• Data for processing:
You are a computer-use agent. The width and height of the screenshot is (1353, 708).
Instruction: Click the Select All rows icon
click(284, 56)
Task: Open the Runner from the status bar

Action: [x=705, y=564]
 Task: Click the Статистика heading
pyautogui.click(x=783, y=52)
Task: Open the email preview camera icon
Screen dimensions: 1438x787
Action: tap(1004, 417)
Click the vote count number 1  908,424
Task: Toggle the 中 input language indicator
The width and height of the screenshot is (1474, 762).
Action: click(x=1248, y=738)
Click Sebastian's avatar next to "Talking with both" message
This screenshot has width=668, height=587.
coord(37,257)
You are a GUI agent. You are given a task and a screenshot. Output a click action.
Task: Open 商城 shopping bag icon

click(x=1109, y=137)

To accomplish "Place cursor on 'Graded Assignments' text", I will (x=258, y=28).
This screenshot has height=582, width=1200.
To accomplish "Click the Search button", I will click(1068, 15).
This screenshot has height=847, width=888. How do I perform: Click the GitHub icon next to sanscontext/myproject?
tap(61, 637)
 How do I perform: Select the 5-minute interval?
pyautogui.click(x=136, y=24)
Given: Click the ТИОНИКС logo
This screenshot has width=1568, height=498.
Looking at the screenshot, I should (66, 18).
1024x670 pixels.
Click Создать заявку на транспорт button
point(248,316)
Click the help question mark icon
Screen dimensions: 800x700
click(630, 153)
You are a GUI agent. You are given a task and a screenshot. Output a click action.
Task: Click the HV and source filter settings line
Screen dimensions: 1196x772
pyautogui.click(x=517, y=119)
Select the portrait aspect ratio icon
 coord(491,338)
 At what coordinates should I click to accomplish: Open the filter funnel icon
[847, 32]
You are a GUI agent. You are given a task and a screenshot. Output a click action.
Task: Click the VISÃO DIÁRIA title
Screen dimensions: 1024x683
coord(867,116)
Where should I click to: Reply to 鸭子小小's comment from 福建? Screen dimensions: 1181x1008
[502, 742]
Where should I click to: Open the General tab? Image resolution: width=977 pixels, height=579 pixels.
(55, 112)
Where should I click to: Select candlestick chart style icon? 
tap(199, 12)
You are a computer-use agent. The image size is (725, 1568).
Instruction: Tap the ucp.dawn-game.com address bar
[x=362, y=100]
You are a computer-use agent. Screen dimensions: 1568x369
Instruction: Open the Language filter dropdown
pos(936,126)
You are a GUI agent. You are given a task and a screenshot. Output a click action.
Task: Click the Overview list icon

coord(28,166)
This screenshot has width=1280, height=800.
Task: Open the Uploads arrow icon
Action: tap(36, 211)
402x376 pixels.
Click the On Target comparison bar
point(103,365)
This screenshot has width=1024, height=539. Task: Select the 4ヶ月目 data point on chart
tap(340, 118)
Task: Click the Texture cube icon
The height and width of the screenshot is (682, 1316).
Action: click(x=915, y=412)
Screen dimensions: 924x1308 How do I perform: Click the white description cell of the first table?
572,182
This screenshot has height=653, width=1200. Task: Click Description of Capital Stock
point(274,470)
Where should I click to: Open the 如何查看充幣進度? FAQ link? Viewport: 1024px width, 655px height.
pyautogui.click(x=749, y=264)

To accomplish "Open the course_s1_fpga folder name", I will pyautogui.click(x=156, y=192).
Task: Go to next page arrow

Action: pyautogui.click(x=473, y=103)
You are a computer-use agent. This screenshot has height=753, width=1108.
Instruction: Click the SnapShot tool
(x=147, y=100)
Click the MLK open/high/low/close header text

• What the task asks: Go through the data and gather every line that holds "computer".

• Solution:
You are a computer-use agent. The width and height of the screenshot is (1353, 708).
You are a computer-use agent. The image size is (725, 1568).
You are a computer-use agent. Screen dimensions: 1568x369
You are a computer-use agent. This screenshot has height=753, width=1108.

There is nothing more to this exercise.